Padecky: Youth football team turns to technology for safety

Youth football team using sensor-equipped helmets to measure hit impact.|

Technology, if only described analytically, can be cold and formless, as inspiring as looking at the diagram that leads to an electrical outlet. Or, technology can be stuck inside a football helmet. Which can signal contact alerts. And that certainly is not cold and formless, given our growing concern with protecting a player’s melon.

By his nature and occupation, John Antonio is preoccupied with safety. He’s a Petaluma policeman. He is also coach of the Petaluma Panthers, a youth football organization representing five teams determined by size and age. It is tackle football, not flag, and the Panthers play in a 10-team league composed mostly of Sonoma County teams.

Last year Antonio came across some very specific technology. His response was immediate.

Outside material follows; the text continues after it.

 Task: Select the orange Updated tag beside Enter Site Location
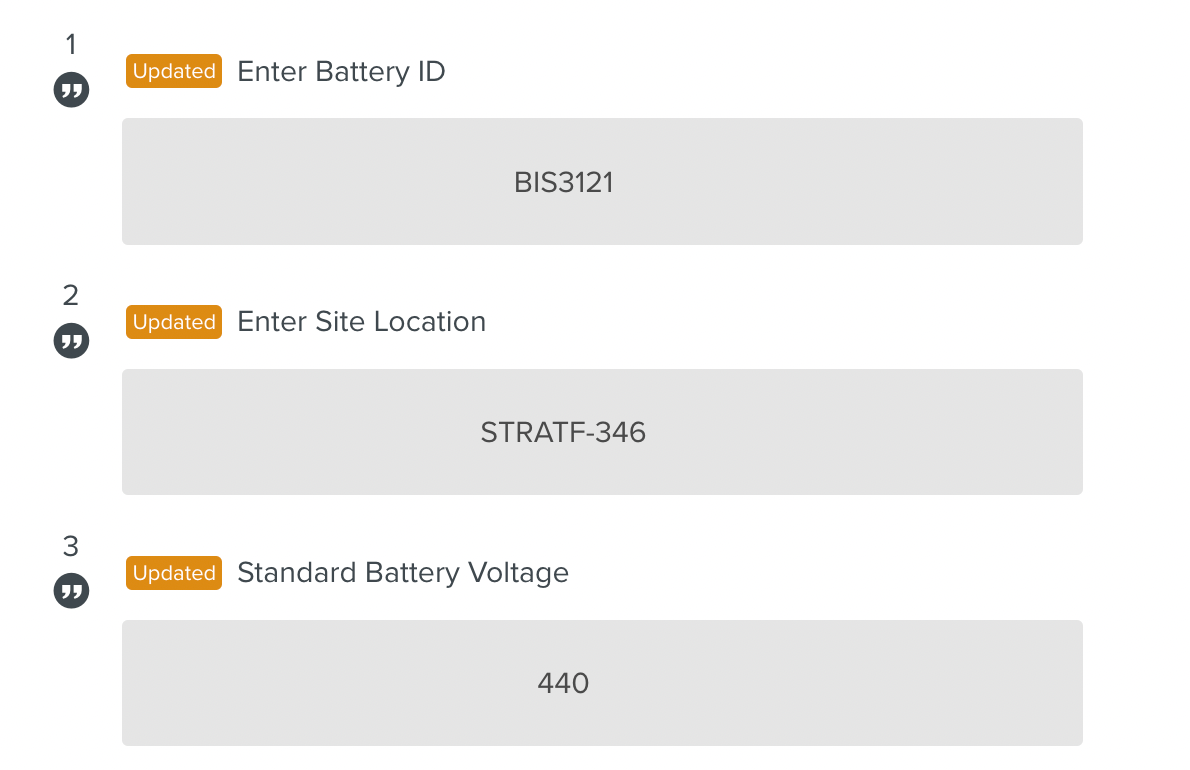tap(174, 322)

“It’s a no-brainer,” said Antonio, also head football coach at Piner High School.

This season, 105 of his 170 players will be wearing Riddell’s Insite helmet. He would like the helmet on all 170 kids but at $280 a pop, Antonio needs a couple more fundraisers. It took $28,000 to get this far. Then again, the technology, even to those most tight of wallet, is intriguing.

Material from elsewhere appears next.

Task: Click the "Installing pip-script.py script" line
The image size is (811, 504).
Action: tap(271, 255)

“When I presented the idea to the board,” said Antonio, also president of the league’s governing body - the Future Leaders of American Gridiron, “they were dumbfounded - ‘Why hasn’t this happened already?’?”

Here’s how it works for the Panthers.

In each of those 105 helmets are five sensors located in different spots. The sensors measure and record four elements related to impact: The location of the impact, the impact’s duration, linear acceleration and rotational acceleration. Those last two elements refer to direct impact as well as if the head and helmet moves in other than a straight line.

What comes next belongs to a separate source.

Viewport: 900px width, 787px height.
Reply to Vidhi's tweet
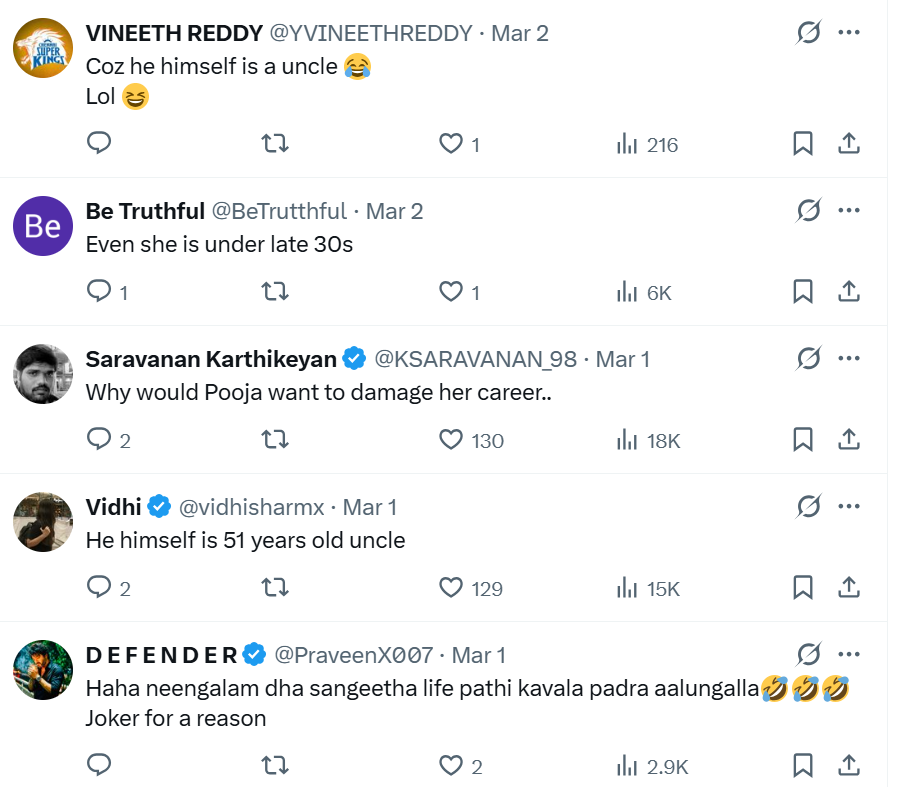[x=99, y=588]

On the Panthers’ sideline stands Mario Bernardini, a Novato firefighter and paramedic. Bernardini will be holding an Alert Monitor. The monitor has every player’s name, uniform number and position. Bernardini will receive a sound alert if contact reaches a specific level. That level is the result of data collected from 5 million hits collected since 2003, when testing began. The University of Texas football team was part of the study.

If the impact data from a single contact registers high enough - signaling possible brain trauma and either a vibration or sound on the Alert Monitor - the player is removed from the game for further analysis. The Alert Monitor records and stores all hits taken in the game.

With Second Impact Syndrome having been found to making a player even more vulnerable to a concussion, the player still can be removed from the game if the cumulative collection of data poses a concern. All data is recorded and stored for a seven-day period, the idea being that damage can occur in practice a well.

The Insite technology accomplishes one thing that troubles all football coaches of any level.

It eliminates a player lying through his teeth, er, mouthguard.

“Players never want to come out,” said Antonio, who has been coaching football for 17 years, six of them as the head coach at Piner High School. “We’re taking it (judgment) out of the player’s hands.”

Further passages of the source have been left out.